[Task to carry out] Pick each line containing the word "computer" out of the data below.

[Data listing]
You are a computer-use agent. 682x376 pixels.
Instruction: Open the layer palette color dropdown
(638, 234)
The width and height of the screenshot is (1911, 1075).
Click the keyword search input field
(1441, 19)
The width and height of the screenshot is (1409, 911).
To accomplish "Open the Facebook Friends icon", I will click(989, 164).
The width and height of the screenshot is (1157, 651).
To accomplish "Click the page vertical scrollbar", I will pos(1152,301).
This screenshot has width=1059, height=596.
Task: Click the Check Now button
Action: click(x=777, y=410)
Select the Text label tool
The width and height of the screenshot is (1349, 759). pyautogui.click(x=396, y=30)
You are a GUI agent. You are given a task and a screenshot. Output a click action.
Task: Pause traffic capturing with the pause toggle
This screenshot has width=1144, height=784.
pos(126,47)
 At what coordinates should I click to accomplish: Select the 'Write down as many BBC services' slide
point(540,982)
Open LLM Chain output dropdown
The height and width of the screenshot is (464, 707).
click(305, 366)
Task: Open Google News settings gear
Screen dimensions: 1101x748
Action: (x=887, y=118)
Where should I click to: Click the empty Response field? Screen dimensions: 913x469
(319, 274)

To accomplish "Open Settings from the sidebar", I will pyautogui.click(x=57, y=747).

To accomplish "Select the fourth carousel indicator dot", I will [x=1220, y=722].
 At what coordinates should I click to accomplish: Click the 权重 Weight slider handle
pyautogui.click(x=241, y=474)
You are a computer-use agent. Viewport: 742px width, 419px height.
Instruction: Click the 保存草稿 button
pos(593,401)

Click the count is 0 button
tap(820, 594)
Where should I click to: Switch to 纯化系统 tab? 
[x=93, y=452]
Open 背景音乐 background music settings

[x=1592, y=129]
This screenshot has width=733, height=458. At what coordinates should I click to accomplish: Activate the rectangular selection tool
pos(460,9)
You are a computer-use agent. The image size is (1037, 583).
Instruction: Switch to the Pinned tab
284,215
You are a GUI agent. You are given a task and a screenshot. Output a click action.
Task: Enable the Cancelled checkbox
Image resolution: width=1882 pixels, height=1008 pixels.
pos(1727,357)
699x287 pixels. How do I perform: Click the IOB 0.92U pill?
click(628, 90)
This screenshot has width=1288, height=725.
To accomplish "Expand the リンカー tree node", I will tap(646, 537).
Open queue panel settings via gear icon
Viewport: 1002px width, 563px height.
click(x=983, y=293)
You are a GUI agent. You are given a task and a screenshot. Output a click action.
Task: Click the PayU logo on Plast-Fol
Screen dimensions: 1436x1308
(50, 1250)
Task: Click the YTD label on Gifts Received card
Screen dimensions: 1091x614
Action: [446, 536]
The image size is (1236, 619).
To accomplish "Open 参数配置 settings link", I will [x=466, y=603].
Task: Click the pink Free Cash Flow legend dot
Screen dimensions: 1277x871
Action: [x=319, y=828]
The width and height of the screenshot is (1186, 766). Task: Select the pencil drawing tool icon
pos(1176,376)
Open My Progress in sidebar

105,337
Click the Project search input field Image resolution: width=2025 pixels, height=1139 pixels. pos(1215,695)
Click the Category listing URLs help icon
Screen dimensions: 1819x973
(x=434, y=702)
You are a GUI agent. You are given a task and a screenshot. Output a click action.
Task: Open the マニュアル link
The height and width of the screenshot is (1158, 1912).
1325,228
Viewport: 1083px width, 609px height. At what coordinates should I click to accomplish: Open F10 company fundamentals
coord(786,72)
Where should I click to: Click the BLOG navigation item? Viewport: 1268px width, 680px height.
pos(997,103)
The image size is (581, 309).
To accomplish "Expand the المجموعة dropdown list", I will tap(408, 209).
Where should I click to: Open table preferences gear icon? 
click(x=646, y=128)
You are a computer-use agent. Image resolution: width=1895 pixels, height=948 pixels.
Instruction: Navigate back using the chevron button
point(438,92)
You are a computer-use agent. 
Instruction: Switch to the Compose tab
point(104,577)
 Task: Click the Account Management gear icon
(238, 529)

[Reply]
You are a computer-use agent. 682x376 pixels.
You are a computer-use agent. Viewport: 742px width, 419px height.
You are a computer-use agent. The image size is (1037, 583).
You are a computer-use agent. Image resolution: width=1895 pixels, height=948 pixels.
You are a computer-use agent. 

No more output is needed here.